Casamance : Un gisement de phosphates au cœur d’un territoire en quête d’abord de paix
Une découverte retentissante secoue la Casamance : un gisement de phosphates a été identifié dans la commune de Médina El Hadji. Si ce potentiel minier, encore en phase d’exploration par la société Damash Minerals LTD, fait miroiter des promesses économiques, il soulève aussi un vent d’inquiétude chez les populations locales, déjà éprouvées par des décennies de conflit et d’exploitation anarchique. Dans un territoire où la paix reste fragile, l’urgence est claire : dialoguer, pacifier, protéger, avant toute ruée vers l’or blanc.
Une richesse sous tension
La Casamance, terre de beauté et de blessures, n’est pas étrangère aux convoitises suscitées par ses ressources. Les explorations menées par Damash Minerals LTD visent à quantifier et qualifier ce gisement de phosphates, mais les promesses de retombées économiques ne suffisent pas à apaiser les esprits. La mémoire collective garde les stigmates des exploitations minières mal gérées ailleurs : terres dévastées, eaux polluées, communautés déracinées. Les habitants de Médina El Hadji, à la frontière avec la Guinée-Bissau, savent que l’éclat des minerais peut vite se transformer en malédiction sans une gestion rigoureuse.

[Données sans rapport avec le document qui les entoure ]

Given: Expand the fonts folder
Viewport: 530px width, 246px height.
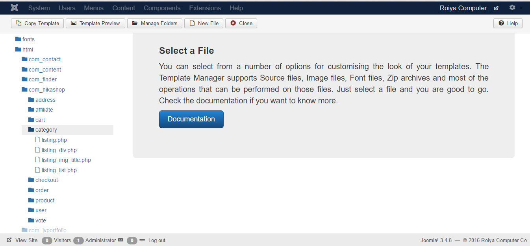Looking at the screenshot, I should [x=28, y=39].
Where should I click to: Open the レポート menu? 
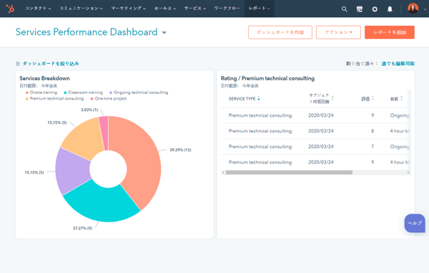coord(259,9)
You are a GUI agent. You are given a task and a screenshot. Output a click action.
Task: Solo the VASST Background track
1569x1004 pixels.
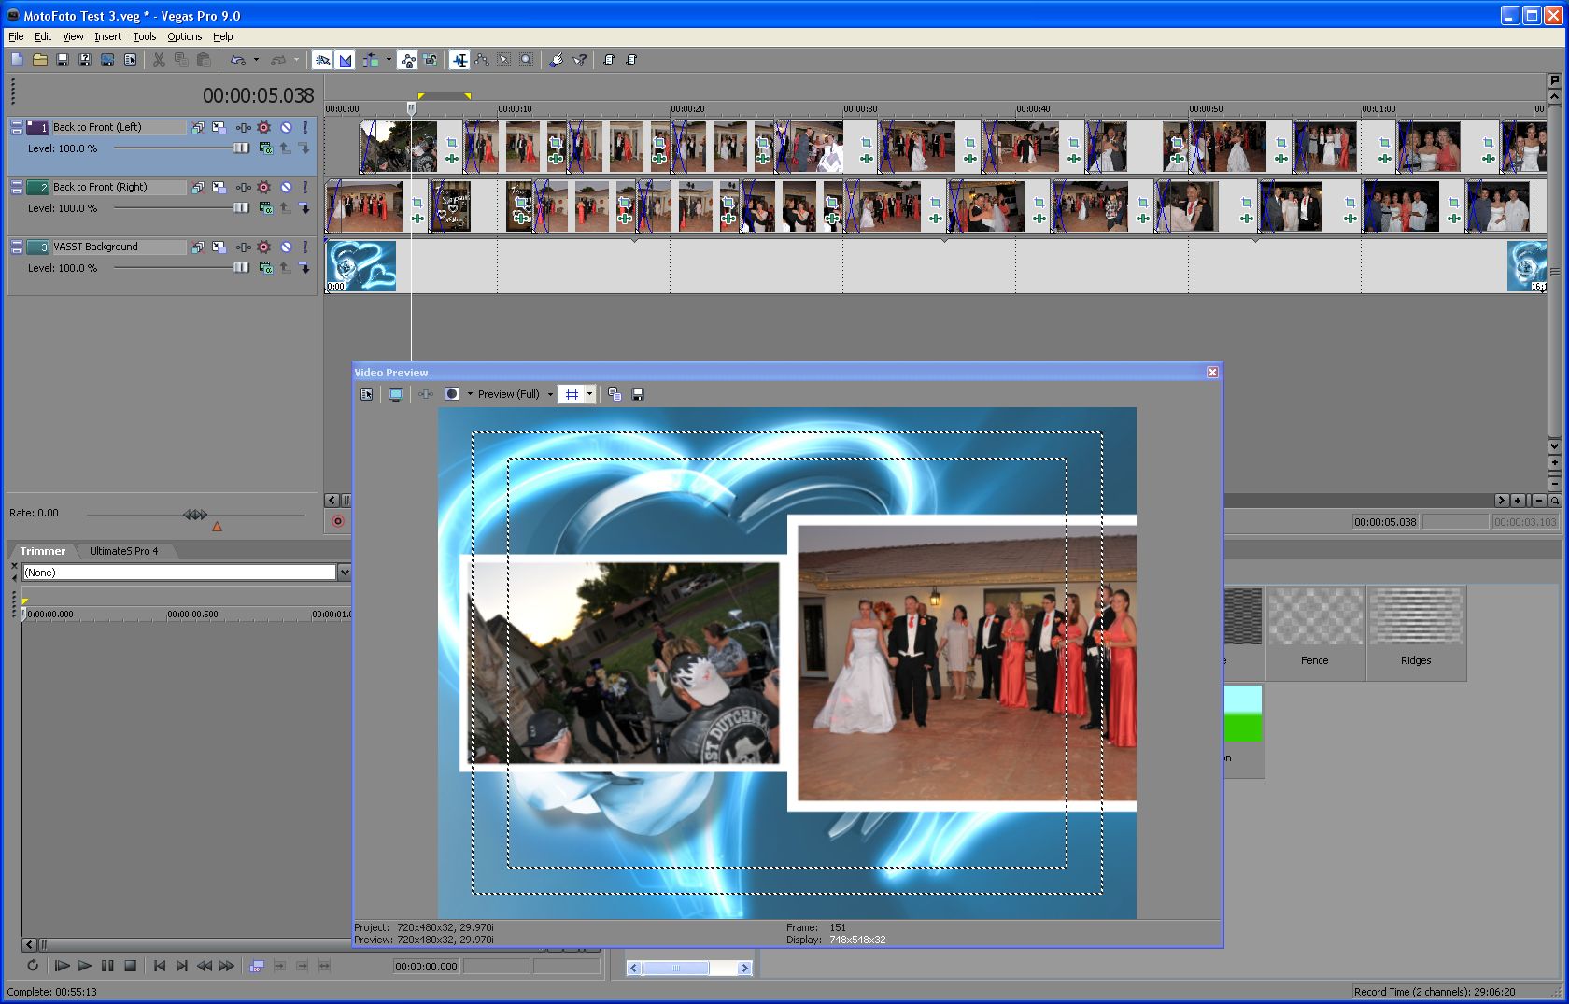pos(304,247)
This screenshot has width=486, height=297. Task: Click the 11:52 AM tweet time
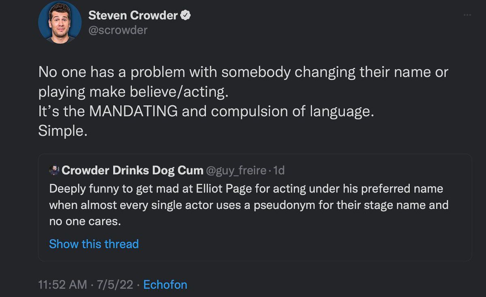(62, 284)
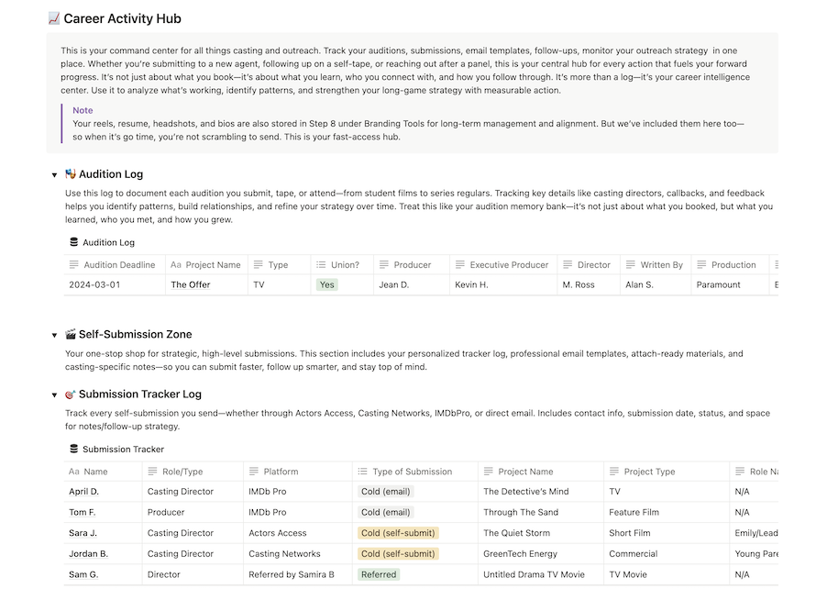The height and width of the screenshot is (600, 827).
Task: Click the masks emoji in the Audition Log heading
Action: click(x=71, y=174)
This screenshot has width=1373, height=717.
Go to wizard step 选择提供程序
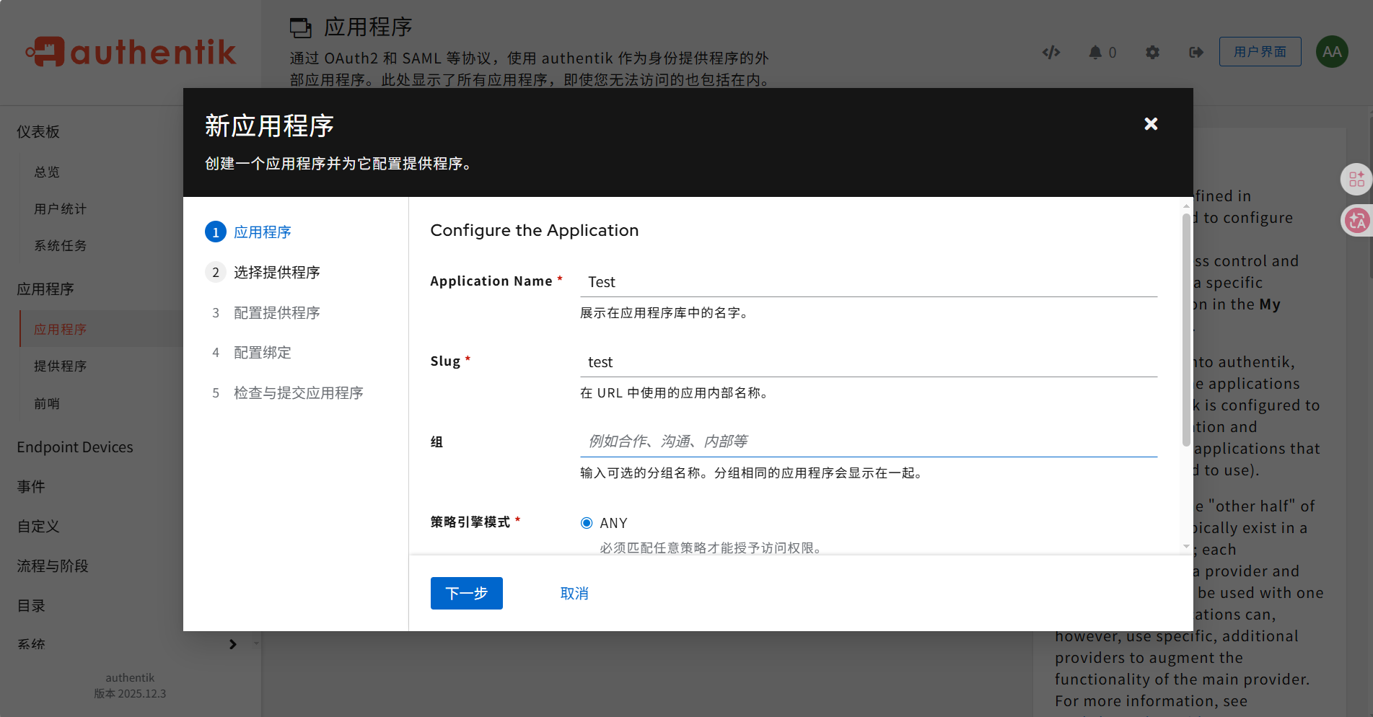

Les autorités, conscientes des enjeux, parlent d’évaluations d’impact environnemental et social. Des mots rassurants, mais qui sonnent creux pour une population lassée des promesses non tenues. Pollution, déforestation, afflux migratoire attiré par l’espoir d’emplois précaires : les risques sont réels. Et dans une zone où les tensions entre l’armée sénégalaise et les indépendantistes du Mouvement des Forces Démocratiques de la Casamance (MFDC) persistent, l’exploitation minière pourrait jeter de l’huile sur un feu mal éteint.
La paix avant les profits
Les Casamançais ne se contentent plus de belles paroles. Ils exigent que la priorité soit donnée à la résolution du conflit qui déchire leur territoire jadis autonome depuis des décennies. La guerre, bien que moins intense, reste une plaie ouverte, alimentée par des frustrations sociales et des exploitations illégales de sable et de minéraux, notamment dans le Fouladou autour de la ville de Kolda. Ces pillages, souvent opérés dans l’ombre, privent les communautés locales des bénéfices de leurs propres ressources tout en aggravant les dégâts environnementaux.
La découverte de ce gisement pourrait être une opportunité historique, mais seulement si elle s’inscrit dans un projet de développement durable et équitable. Les habitants appellent à un dialogue inclusif, impliquant toutes les parties – autorités, société civile, et surtout le MFDC qui porte la lutte d’indépendance et bien implanté dans la zone – pour garantir que l’exploitation des phosphates serve la Casamance et non des intérêts extérieurs. Ils demandent des garanties : des emplois décents pour les jeunes, des infrastructures pour les villages, et des mesures strictes pour préserver leurs terres et leurs eaux.
Un appel à la responsabilité
Ce gisement de phosphates n’est pas qu’une question de chiffres ou de profits. Il est un test pour la Casamance et pour le Sénégal. Laisser l’exploitation minière se faire au détriment des populations et de l’environnement serait trahir les espoirs d’un territoire qui aspire à la paix et à la justice. Les autorités sénégalaises et Damash Minerals LTD doivent entendre cet appel : aucune pelleteuse ne devrait s’activer avant que les armes ne se taisent et que les Casamançais ne soient pleinement associés à la gestion de leurs richesses.
La Casamance ne veut pas d’une prospérité bâtie sur des ruines. Elle réclame un avenir où ses ressources servent ses enfants, où ses forêts respirent encore, et où la paix, enfin, prend racine. À l’heure où les regards se tournent vers Médina El Hadji, une vérité s’impose : sans dialogue, sans justice, sans paix, les phosphates ne seront qu’une promesse empoisonnée.